ECLI:NL:RVS:2017:2979
Raad van State
- Voorlopige voorziening
- Rechtspraak.nl
Voorlopige voorziening in asielzaak met inreisverbod
In deze zaak hebben vreemdelingen, vertegenwoordigd door hun minderjarige kinderen, een verzoek ingediend bij de voorzieningenrechter van de Afdeling bestuursrechtspraak van de Raad van State.
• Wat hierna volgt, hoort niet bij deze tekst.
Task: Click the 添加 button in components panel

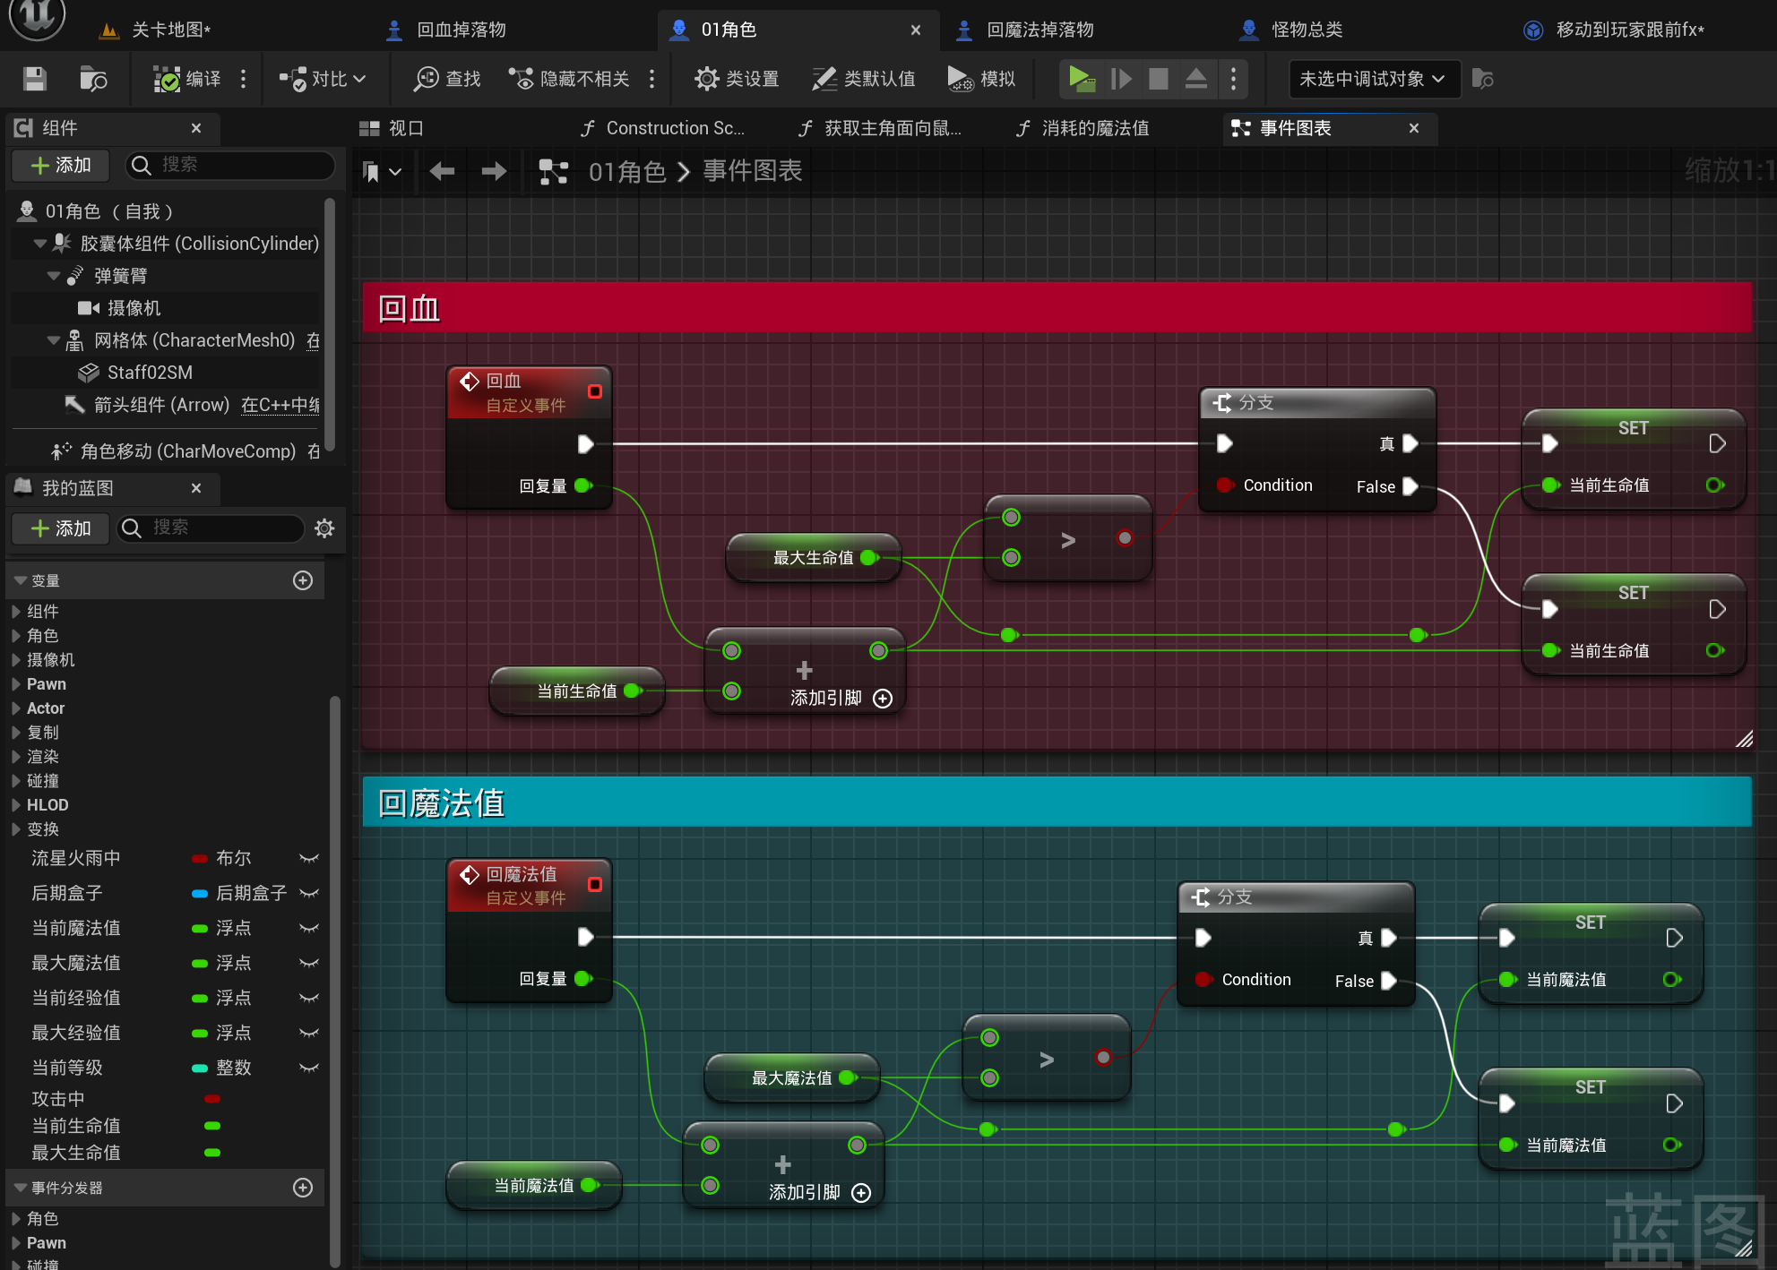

Dit verzoek betreft een voorlopige voorziening in het kader van hun hoger beroep tegen de uitspraak van de rechtbank Den Haag, zittingsplaats Rotterdam, van 22 september 2017. De rechtbank had eerder de beroepen van de vreemdelingen tegen de besluiten van de staatssecretaris van Veiligheid en Justitie, waarin hun verblijfsvergunningen asiel voor bepaalde tijd werden ingetrokken en een inreisverbod werd uitgevaardigd, ongegrond verklaard.
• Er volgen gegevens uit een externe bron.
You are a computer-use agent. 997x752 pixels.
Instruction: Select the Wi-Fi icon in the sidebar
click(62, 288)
De vreemdelingen hebben de voorzieningenrechter verzocht om te bepalen dat zij niet mogen worden uitgezet totdat er een beslissing is genomen op hun hoger beroep. De voorzieningenrechter heeft in overweging genomen dat het verzoek, gezien de eerdere uitspraak van 20 december 2016, ECLI:NL:RVS:2016:3350, voor toewijzing in aanmerking komt. De staatssecretaris van Justitie en Veiligheid is veroordeeld tot vergoeding van de proceskosten die de vreemdelingen hebben gemaakt in verband met de behandeling van hun verzoek.
De voorzieningenrechter heeft op 3 november 2017 beslist dat de vreemdelingen niet mogen worden uitgezet totdat er een uitspraak is gedaan in hun hoger beroep. Tevens is de staatssecretaris veroordeeld tot betaling van € 495,00 aan proceskosten, die geheel zijn toe te rekenen aan door een derde beroepsmatig verleende rechtsbijstand.